§ **Set task 1**
According to the article on Adani's Carmichael mine, which house of Parliament has the native title bill already passed?
§ **Set task 2**
From the article on Adani's Carmichael mine, repeat the passage that starts at the words "The bill has" and ends after "being brought forward.".

‘Game changing’ few weeks ahead for Adani’s Carmichael mine as Australian Parliament considers native title bill
WHILE we’re all distracted with the Budget this week, the Turnbull Government looks set to remove the last legal hurdle to Adani’s $21 billion mine.
UPDATE: A decision on Adani’s mega coal mine looks to be delayed until June after changes to the Native Title Act were delayed in Parliament this week.
This week was expected to be a “game changer” for Adani’s mega coal mine as the Turnbull Government looked set to remove the last legal hurdle to its $21 billion project.
In a decision that was likely to be lost among coverage of the Budget on Tuesday, the Turnbull Government was due to consider whether to change native title laws and help mining companies get their projects off the ground.
The Native Title Amendment (Indigenous Land Use Agreements) Bill 2017 will make it easier for companies like Adani to sign Indigenous Land Use Agreements with native title groups.
The change in law was required because a Federal Court recently ruled that all members of the group had to approve of an agreement for it to be valid. The government wants to change this so only a majority of members have to agree.
The law change is important for Adani because its agreement did not get approval from all 12 families represented.
The bill has already passed the House of Representatives and was due to be considered in the Senate.
Shadow attorney-general Mark Dreyfus reportedly confirmed Labor would support the bill but the Senate was unable to vote on it due to opposition senators joining the Greens and Nick Xenophon Team to prevent debate being brought forward.
Greens Senator Rachel Siewert said the Greens would not be supporting the amendment because of limited consultation with Aboriginal and Torres Strait Islander people, as well as significant doubt over the operation of some of the measures.
Adani Australia chief executive Jeyakumar Janakaraj told The Courier Mail the native title law change was the only thing holding the project back.
He said would fly to India in a fortnight to ask the board for a financial decision, which should pave the way for construction to start in August.
“The next three weeks will be game changers for the Galilee Basin,’’ Mr Janakaraj said.
Although the amendment has not yet been signed, Adani seems confident it will go ahead and even signed a deal recently with Arrium’s Whyalla steelworks in South Australia for 54,000 tonnes of steel to build a 388km rail link.

§ **Raw data**

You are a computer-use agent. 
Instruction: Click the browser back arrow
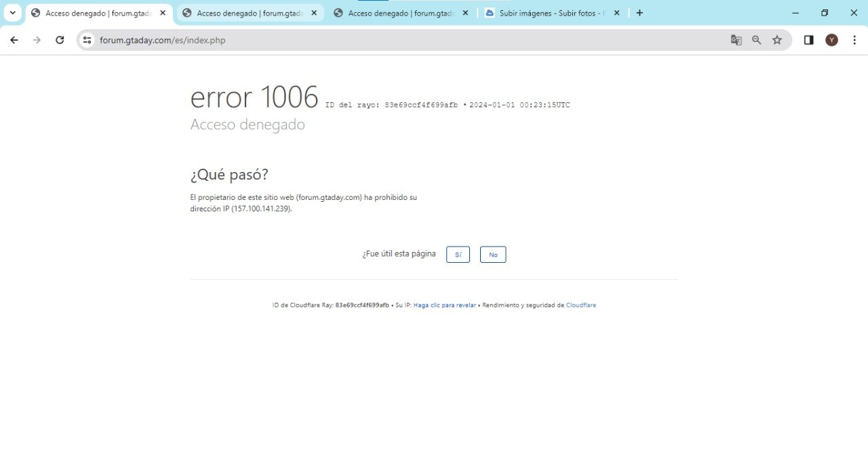click(14, 40)
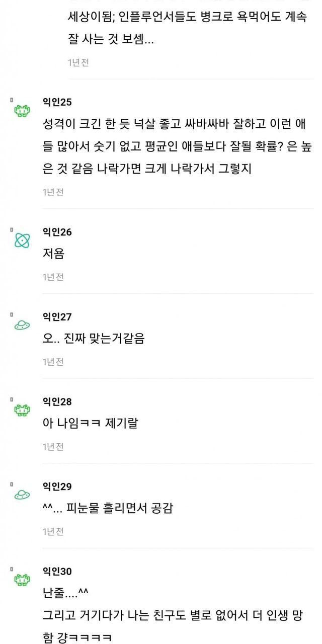Click the comment text '난줄....^^'
Image resolution: width=322 pixels, height=644 pixels.
coord(66,593)
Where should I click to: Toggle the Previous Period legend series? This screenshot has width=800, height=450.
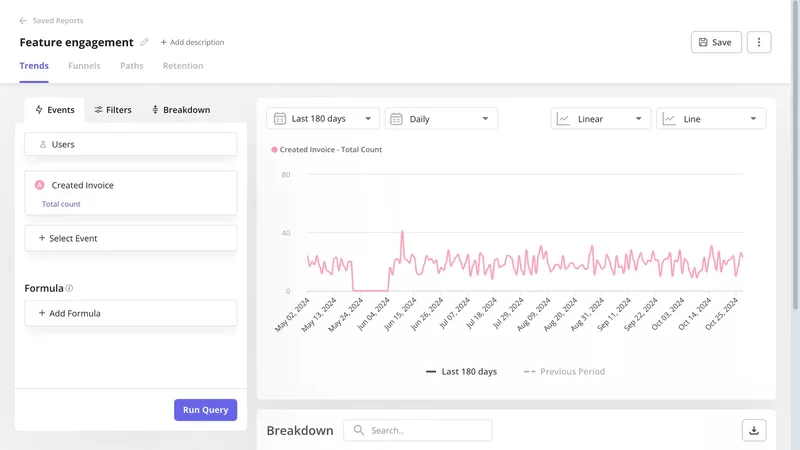click(564, 371)
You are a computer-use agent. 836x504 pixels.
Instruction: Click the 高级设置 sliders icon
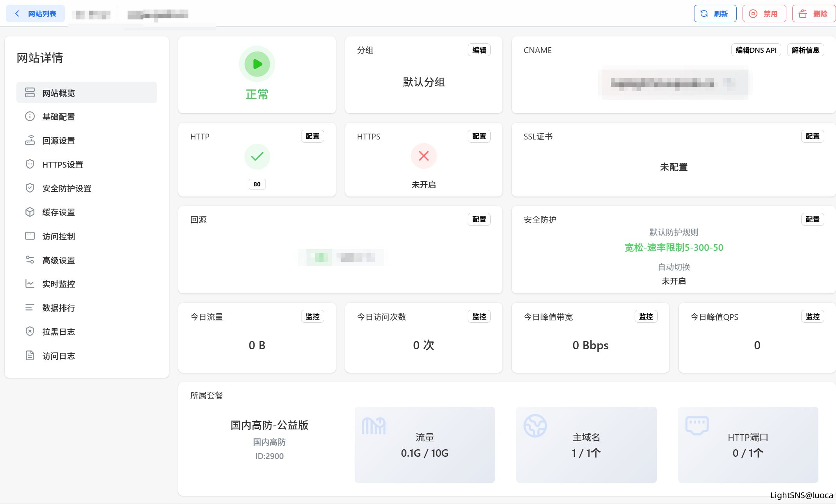(30, 260)
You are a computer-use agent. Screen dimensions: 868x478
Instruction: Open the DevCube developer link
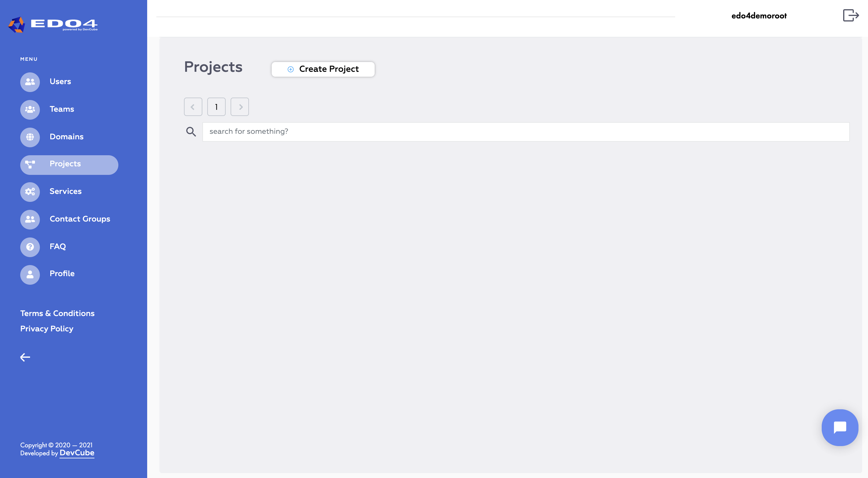click(x=77, y=453)
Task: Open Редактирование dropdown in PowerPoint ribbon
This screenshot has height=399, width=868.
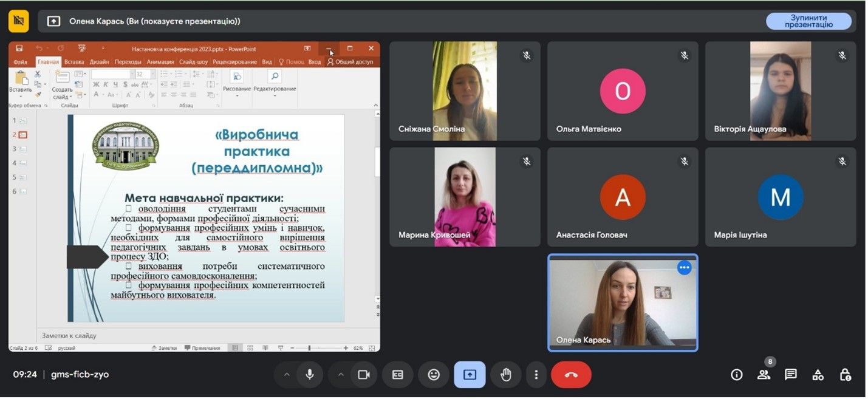Action: pyautogui.click(x=275, y=89)
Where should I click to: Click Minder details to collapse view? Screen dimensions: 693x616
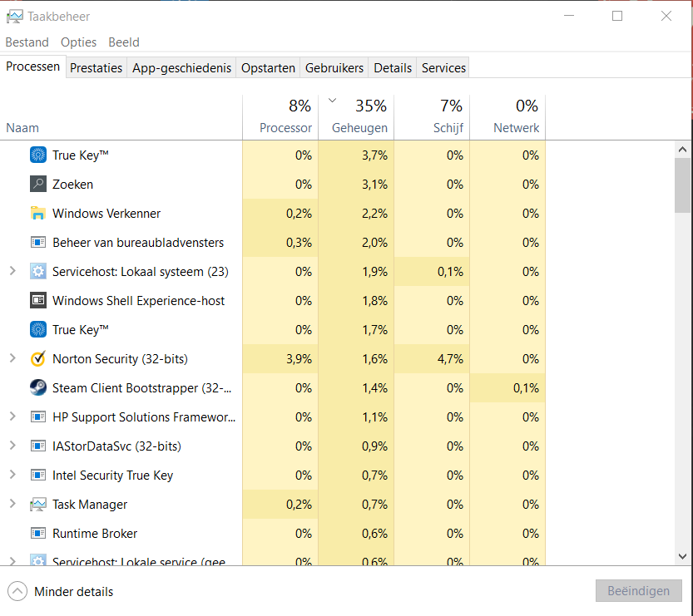pos(73,592)
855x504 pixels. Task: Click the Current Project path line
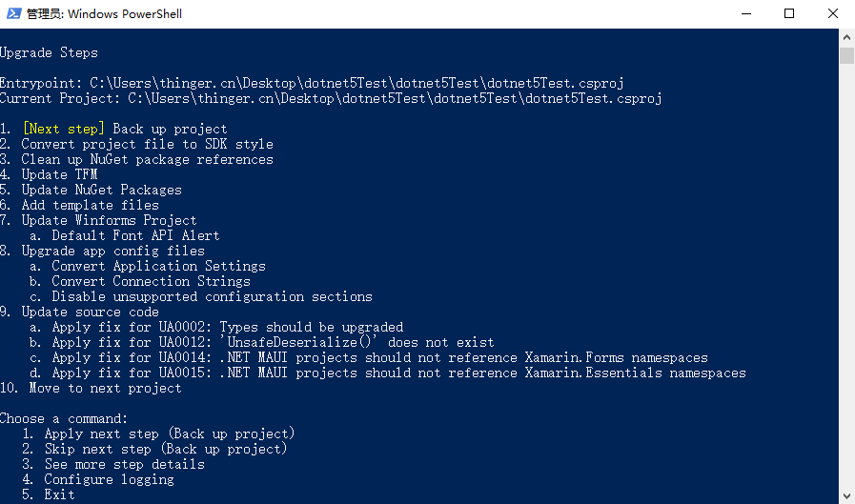pos(331,99)
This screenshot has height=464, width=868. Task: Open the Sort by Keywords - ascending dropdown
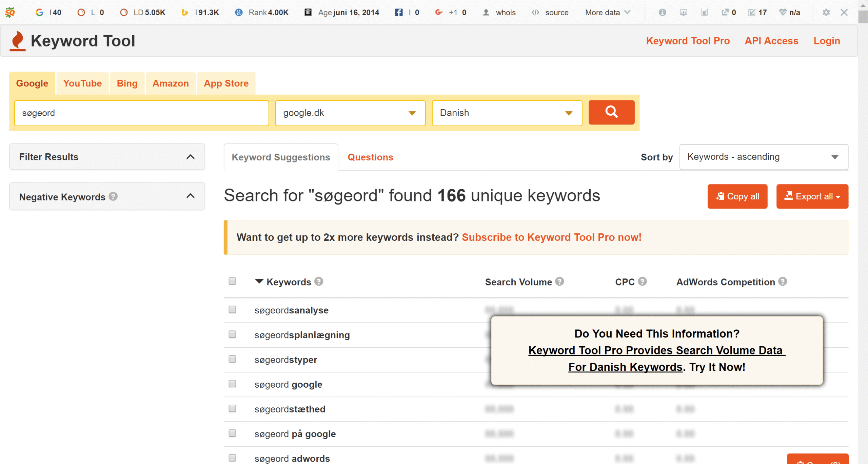763,157
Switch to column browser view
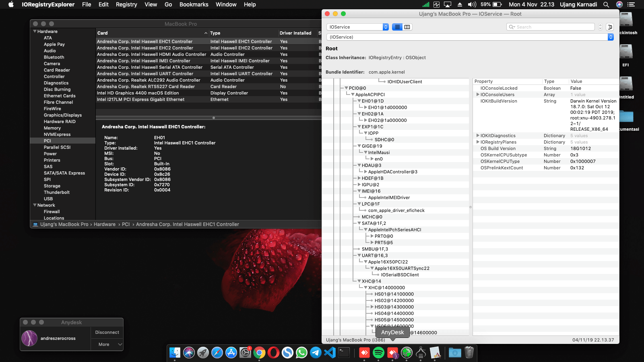This screenshot has width=644, height=362. pos(407,27)
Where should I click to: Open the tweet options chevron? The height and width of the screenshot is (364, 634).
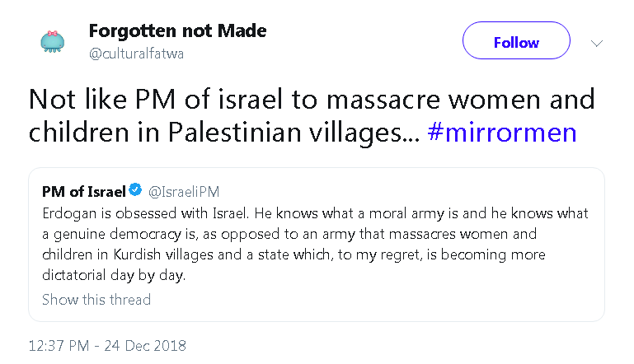(598, 43)
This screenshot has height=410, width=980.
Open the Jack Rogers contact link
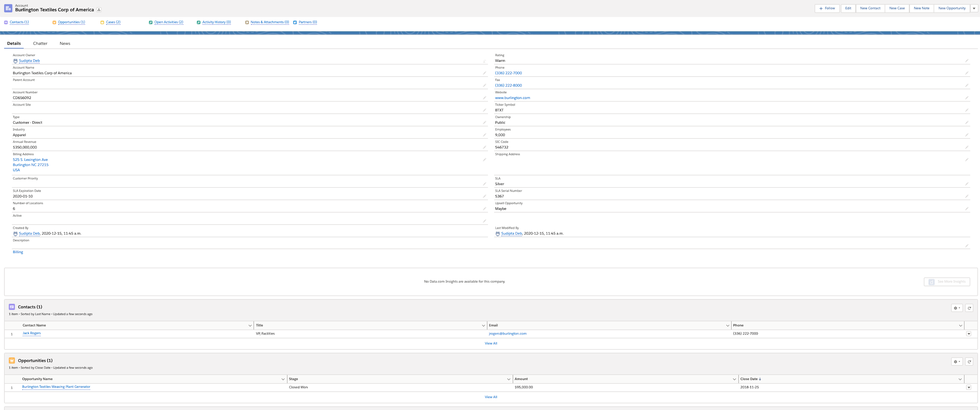coord(32,333)
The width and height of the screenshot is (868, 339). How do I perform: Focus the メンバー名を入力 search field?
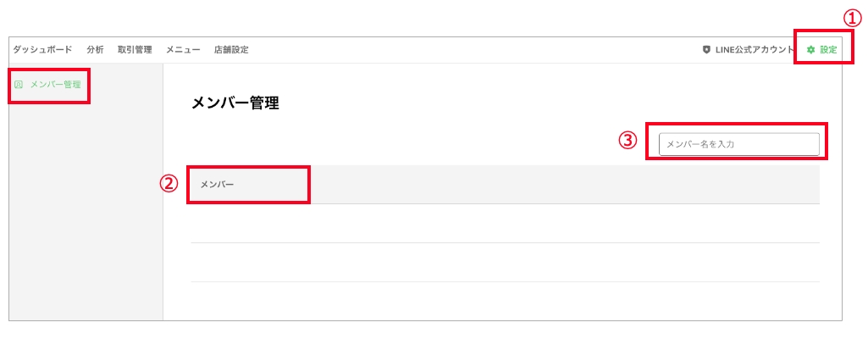point(738,144)
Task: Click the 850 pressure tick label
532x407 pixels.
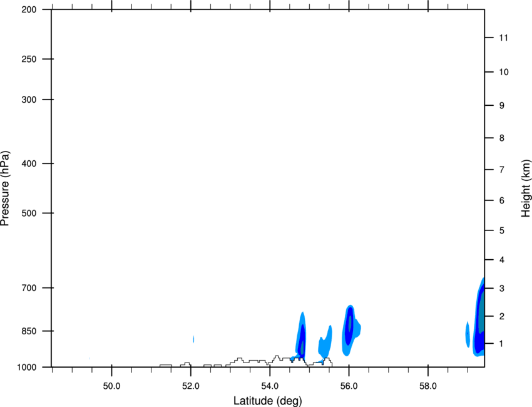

§ **Complete response 1**
The House of Representatives.

§ **Complete response 2**
The bill has already passed the House of Representatives and was due to be considered in the Senate.
Shadow attorney-general Mark Dreyfus reportedly confirmed Labor would support the bill but the Senate was unable to vote on it due to opposition senators joining the Greens and Nick Xenophon Team to prevent debate being brought forward.